"""

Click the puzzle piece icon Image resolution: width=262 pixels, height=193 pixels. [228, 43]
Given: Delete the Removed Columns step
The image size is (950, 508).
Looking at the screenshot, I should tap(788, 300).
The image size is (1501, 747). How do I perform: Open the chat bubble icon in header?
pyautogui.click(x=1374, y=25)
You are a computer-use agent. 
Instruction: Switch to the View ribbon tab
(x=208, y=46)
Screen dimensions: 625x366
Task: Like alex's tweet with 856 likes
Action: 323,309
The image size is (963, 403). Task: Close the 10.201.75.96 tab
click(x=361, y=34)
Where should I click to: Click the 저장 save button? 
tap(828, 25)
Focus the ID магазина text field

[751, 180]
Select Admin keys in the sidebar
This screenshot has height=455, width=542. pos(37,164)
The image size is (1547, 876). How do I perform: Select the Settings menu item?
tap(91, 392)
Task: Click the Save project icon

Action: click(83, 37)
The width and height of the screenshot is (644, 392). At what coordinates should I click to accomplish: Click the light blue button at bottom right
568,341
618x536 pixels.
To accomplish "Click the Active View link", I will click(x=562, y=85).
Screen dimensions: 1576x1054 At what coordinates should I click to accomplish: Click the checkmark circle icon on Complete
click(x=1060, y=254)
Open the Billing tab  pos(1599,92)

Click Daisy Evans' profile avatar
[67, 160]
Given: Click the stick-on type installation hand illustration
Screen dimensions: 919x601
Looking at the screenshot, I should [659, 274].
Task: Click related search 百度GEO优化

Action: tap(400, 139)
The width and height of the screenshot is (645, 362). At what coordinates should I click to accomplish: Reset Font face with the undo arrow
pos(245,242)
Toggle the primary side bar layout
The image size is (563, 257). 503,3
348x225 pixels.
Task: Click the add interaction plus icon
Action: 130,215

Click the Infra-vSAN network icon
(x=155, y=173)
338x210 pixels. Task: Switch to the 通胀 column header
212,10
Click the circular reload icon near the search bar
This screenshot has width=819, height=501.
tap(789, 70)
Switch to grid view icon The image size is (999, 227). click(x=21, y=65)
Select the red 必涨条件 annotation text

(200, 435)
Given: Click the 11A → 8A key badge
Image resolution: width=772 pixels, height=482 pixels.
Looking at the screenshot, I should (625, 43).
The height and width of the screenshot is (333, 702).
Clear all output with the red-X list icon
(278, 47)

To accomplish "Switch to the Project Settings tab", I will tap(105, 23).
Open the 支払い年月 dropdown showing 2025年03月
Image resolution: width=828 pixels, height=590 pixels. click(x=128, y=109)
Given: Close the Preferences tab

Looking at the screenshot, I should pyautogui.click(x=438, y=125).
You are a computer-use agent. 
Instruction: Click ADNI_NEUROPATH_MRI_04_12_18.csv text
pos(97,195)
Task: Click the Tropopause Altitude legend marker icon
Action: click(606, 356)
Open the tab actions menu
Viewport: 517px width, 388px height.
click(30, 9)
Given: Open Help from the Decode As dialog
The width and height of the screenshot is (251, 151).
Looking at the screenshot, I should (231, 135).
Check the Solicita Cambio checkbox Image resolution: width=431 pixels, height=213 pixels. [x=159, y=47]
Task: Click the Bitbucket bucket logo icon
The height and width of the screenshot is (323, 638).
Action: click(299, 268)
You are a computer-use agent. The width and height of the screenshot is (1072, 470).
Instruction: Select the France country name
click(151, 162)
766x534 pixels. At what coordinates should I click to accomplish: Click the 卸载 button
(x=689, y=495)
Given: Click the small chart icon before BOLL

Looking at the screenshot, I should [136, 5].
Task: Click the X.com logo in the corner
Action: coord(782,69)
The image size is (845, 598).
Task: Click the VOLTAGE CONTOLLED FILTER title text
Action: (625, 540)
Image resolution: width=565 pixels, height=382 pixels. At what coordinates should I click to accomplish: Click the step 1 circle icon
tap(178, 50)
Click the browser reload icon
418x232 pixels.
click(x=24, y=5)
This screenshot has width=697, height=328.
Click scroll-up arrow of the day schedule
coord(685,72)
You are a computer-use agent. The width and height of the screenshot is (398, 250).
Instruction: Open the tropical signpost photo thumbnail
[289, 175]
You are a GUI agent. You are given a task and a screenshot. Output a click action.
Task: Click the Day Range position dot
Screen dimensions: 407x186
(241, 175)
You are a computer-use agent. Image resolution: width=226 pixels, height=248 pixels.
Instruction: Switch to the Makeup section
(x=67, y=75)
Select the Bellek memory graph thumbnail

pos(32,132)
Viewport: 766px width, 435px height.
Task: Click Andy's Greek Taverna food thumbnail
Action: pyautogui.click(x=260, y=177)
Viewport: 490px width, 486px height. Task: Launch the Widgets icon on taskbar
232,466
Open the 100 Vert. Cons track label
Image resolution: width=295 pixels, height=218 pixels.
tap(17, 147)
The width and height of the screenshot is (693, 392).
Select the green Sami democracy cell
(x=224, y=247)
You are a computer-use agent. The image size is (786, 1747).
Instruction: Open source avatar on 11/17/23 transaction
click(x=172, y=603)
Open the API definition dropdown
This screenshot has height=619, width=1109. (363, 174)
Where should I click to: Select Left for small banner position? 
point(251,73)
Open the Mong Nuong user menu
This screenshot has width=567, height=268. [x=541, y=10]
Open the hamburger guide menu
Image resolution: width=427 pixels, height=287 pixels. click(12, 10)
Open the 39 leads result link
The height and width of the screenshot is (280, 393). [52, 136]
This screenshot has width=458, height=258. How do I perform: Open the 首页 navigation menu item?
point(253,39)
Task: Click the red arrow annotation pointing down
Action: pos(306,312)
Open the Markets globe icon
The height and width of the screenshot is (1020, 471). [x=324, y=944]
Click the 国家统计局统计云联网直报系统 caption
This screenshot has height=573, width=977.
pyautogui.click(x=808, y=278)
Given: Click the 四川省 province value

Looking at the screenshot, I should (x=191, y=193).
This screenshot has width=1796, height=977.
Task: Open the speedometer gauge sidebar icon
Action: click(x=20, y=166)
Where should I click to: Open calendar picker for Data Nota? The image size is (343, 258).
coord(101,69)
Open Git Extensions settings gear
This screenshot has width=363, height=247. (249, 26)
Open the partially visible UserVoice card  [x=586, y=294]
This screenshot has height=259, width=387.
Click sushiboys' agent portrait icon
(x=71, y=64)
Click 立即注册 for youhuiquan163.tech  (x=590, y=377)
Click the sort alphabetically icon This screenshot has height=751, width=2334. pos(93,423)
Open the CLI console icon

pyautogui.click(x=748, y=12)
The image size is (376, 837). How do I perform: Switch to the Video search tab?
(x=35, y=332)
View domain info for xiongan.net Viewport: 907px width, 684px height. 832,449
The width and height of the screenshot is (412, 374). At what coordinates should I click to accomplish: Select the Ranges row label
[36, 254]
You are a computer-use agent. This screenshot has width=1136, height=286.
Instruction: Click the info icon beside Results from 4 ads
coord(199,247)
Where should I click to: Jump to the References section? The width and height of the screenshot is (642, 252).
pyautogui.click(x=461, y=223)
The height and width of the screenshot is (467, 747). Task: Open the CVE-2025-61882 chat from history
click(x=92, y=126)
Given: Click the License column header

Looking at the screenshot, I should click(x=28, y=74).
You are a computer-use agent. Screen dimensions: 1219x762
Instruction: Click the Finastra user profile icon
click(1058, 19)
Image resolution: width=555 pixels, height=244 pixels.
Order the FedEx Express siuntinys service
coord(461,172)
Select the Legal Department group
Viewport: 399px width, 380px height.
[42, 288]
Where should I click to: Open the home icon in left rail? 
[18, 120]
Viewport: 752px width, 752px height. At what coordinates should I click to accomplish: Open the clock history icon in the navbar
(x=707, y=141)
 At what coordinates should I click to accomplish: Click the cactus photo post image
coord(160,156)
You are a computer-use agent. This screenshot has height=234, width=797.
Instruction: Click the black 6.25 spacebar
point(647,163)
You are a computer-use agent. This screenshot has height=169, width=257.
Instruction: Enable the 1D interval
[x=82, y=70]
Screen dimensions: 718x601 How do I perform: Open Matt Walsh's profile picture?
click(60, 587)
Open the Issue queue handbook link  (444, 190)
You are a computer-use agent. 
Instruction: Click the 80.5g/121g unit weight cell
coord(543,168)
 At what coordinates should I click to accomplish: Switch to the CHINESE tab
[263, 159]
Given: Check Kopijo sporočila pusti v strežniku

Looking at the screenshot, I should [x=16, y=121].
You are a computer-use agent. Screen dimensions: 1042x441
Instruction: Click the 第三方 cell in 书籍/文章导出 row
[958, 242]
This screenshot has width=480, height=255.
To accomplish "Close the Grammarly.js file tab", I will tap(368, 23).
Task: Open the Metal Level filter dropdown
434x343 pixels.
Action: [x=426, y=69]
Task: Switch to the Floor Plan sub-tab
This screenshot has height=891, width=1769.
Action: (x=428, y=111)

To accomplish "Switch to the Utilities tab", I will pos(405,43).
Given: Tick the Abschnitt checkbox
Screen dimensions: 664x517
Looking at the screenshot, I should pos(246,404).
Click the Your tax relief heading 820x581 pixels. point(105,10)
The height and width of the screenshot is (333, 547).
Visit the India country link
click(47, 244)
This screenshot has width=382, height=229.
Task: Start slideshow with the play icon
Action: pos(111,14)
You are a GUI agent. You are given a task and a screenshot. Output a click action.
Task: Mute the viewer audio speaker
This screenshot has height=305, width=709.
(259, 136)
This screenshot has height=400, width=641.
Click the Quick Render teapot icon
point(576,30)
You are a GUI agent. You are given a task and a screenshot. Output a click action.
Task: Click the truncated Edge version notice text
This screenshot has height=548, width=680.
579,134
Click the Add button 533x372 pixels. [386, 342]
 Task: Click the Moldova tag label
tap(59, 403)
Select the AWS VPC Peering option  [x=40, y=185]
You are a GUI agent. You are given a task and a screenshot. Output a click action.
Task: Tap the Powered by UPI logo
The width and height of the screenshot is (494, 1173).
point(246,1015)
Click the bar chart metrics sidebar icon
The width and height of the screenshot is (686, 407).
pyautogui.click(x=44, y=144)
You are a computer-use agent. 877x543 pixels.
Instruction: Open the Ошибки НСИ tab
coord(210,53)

"""

Problem details:
The expected answer is a copy of each line above containing "will".

Exercise solution:
To accomplish "Click the Active View link", I will click(x=562, y=85).
To accomplish "Switch to the Project Settings tab", I will tap(105, 23).
To accomplish "Close the Grammarly.js file tab", I will tap(368, 23).
To accomplish "Switch to the Utilities tab", I will pos(405,43).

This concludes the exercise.